[[ Selected excerpt open ]]

Integration -- can't figure out the substitution I need to evaluate the integral
$$ \int_0^1 \frac{6\pi}{\lvert{2 - 3e^{2\pi i t}}\rvert^2} \,\mathrm{d}t.$$
The problem I am having is that I can't find a nice way to re-write the denominator to invoke a substitution. Perhaps I can view this as a contour integral in the complex plane? Any ideas appreciated.

[[ Selected excerpt closed ]]
[[ Supplied information open ]]

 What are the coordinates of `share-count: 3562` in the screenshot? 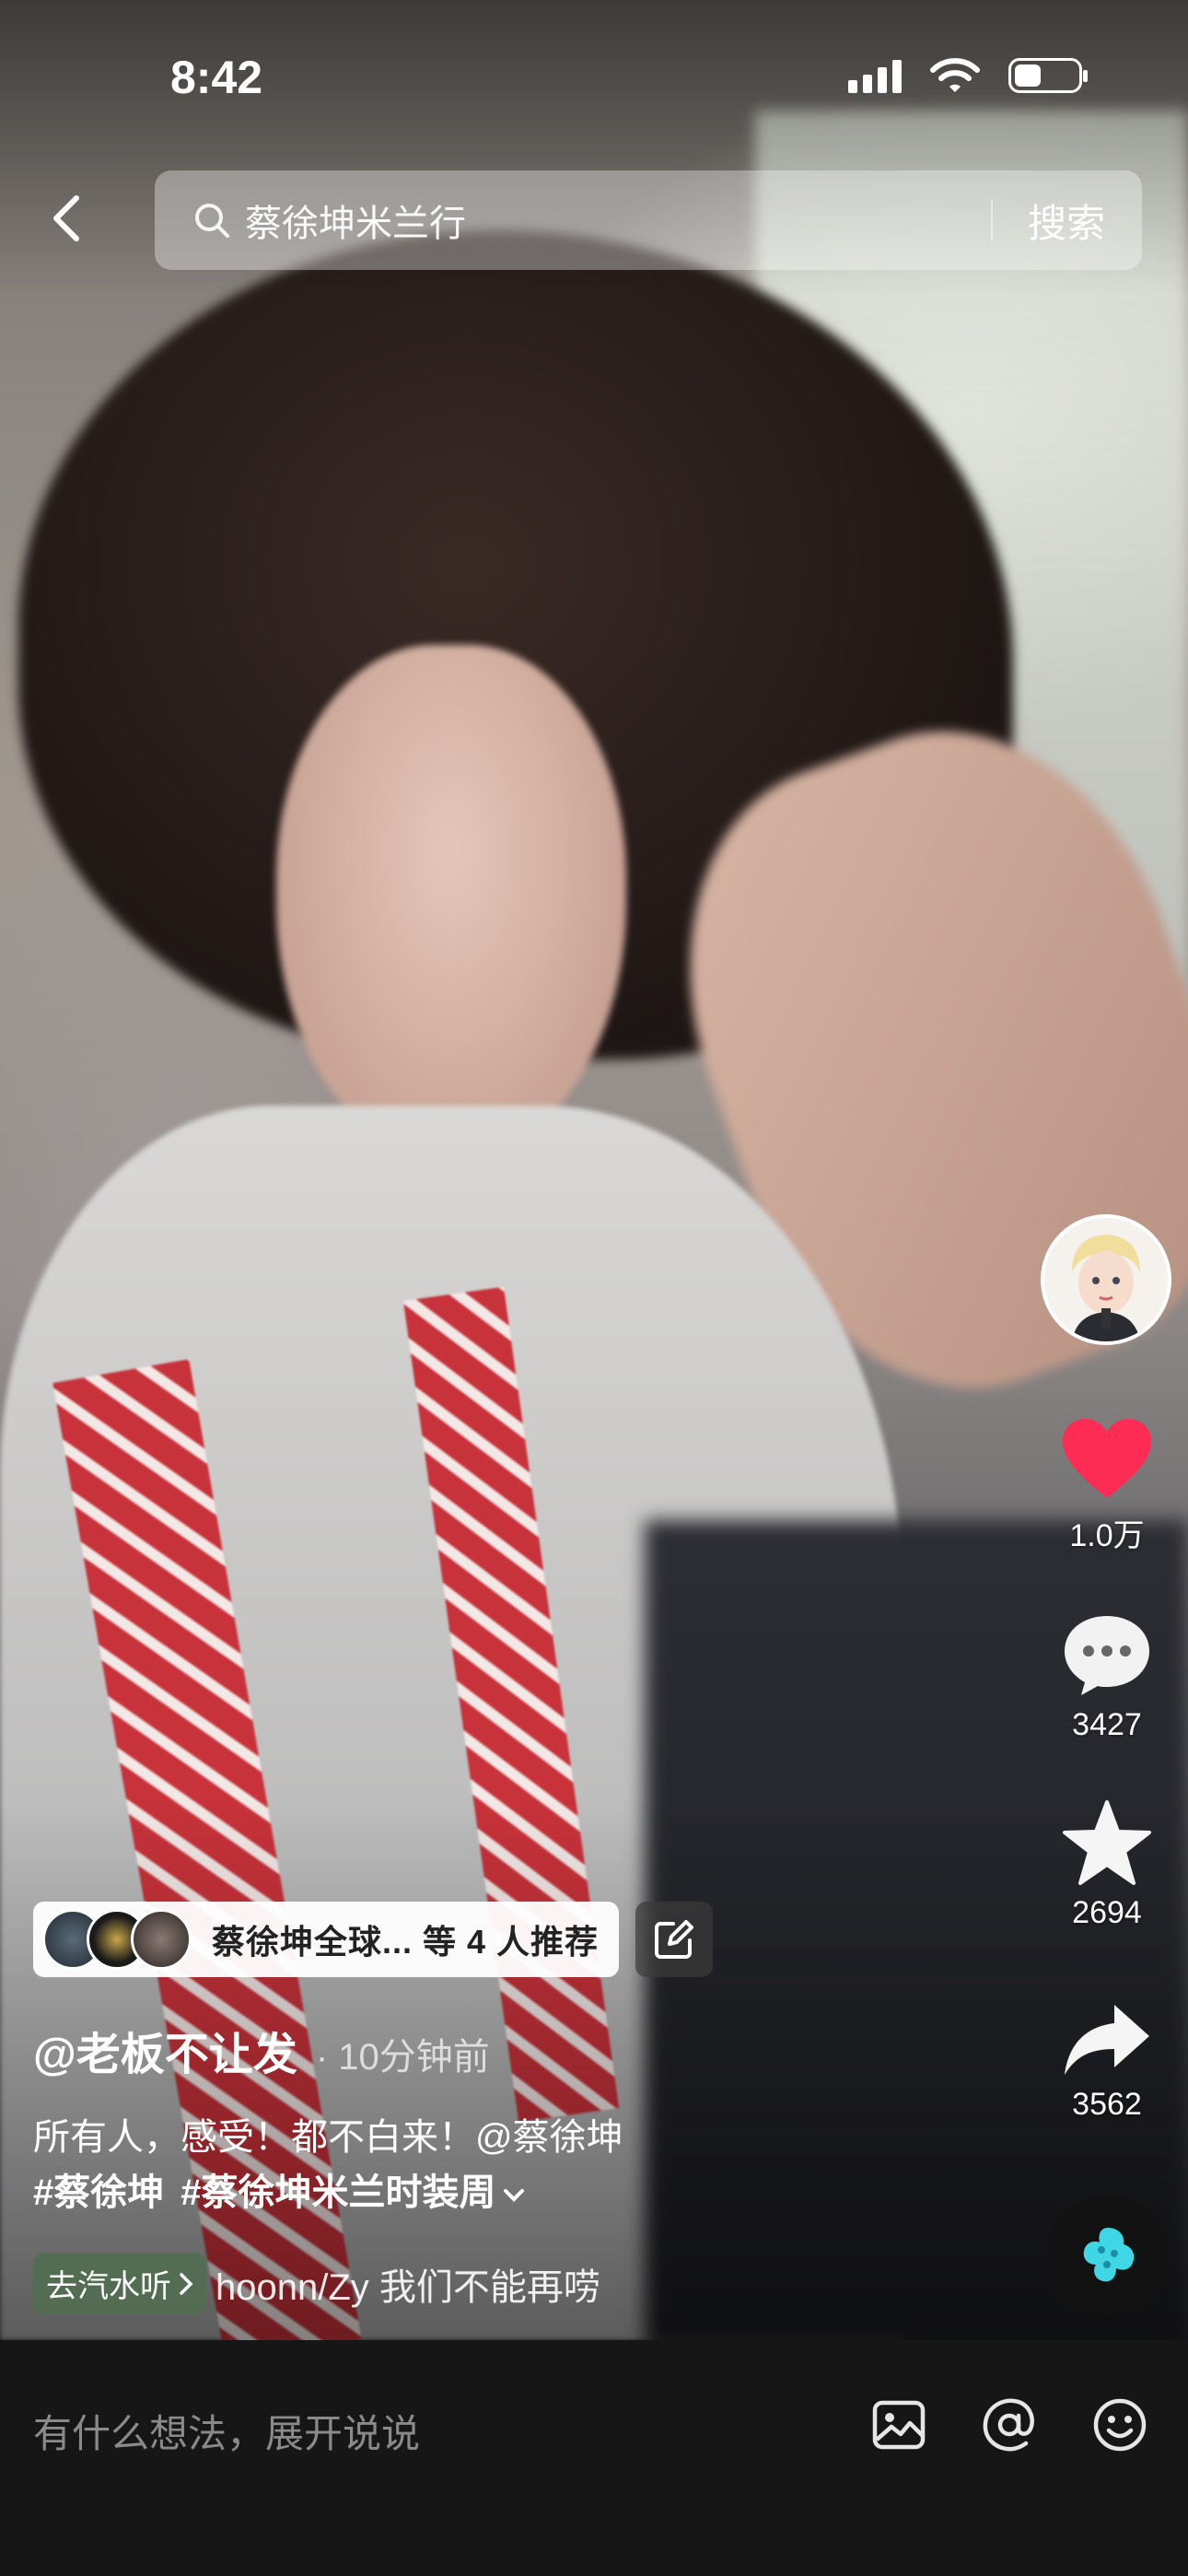 It's located at (1107, 2104).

[[ Supplied information closed ]]

◆ Exercise objective
Copy out the post about the integral word for word, from "Integration -- can't" to "Any ideas appreciated.".

◆ Output for this exercise
Integration -- can't figure out the substitution I need to evaluate the integral
$$ \int_0^1 \frac{6\pi}{\lvert{2 - 3e^{2\pi i t}}\rvert^2} \,\mathrm{d}t.$$
The problem I am having is that I can't find a nice way to re-write the denominator to invoke a substitution. Perhaps I can view this as a contour integral in the complex plane? Any ideas appreciated.